Door een ongeval, bloeding, behandeling voor kanker of een bloedziekte kan er bij u een tekort aan bepaalde bestanddelen van het bloed ontstaan. Een bloedtransfusie kan dan nodig zijn. Bij een bloedtransfusie worden rode bloedcellen, bloedplaatjes en/of plasma toegediend.

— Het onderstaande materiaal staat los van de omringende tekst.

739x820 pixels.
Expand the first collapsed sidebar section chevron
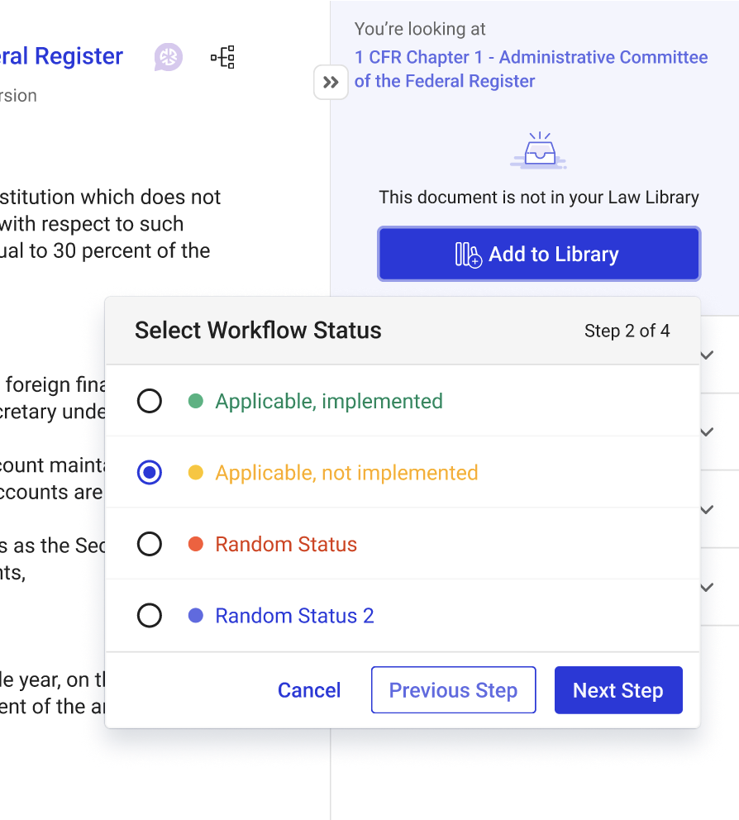coord(707,355)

Het besluit om u wel of geen bloedtransfusie te geven hangt af van uw ziekte, de behandeling die u krijgt en de ernst van het tekort aan rode bloedcellen, bloedplaatjes en/of plasma.
Rode bloedcellen (erytrocyten) transporteren zuurstof in uw bloed. Dit zuurstof wordt via uw longen opgenomen en vervolgens naar de verschillende organen en weefsels in uw lichaam gebracht. Bij een ernstig tekort aan rode bloedcellen (bloedarmoede, ook wel anemie genoemd) krijgt uw lichaam niet voldoende zuurstof. Hierdoor kunnen uw organen en weefsels beschadigd raken. Dit kan met een bloedtransfusie voorkomen worden.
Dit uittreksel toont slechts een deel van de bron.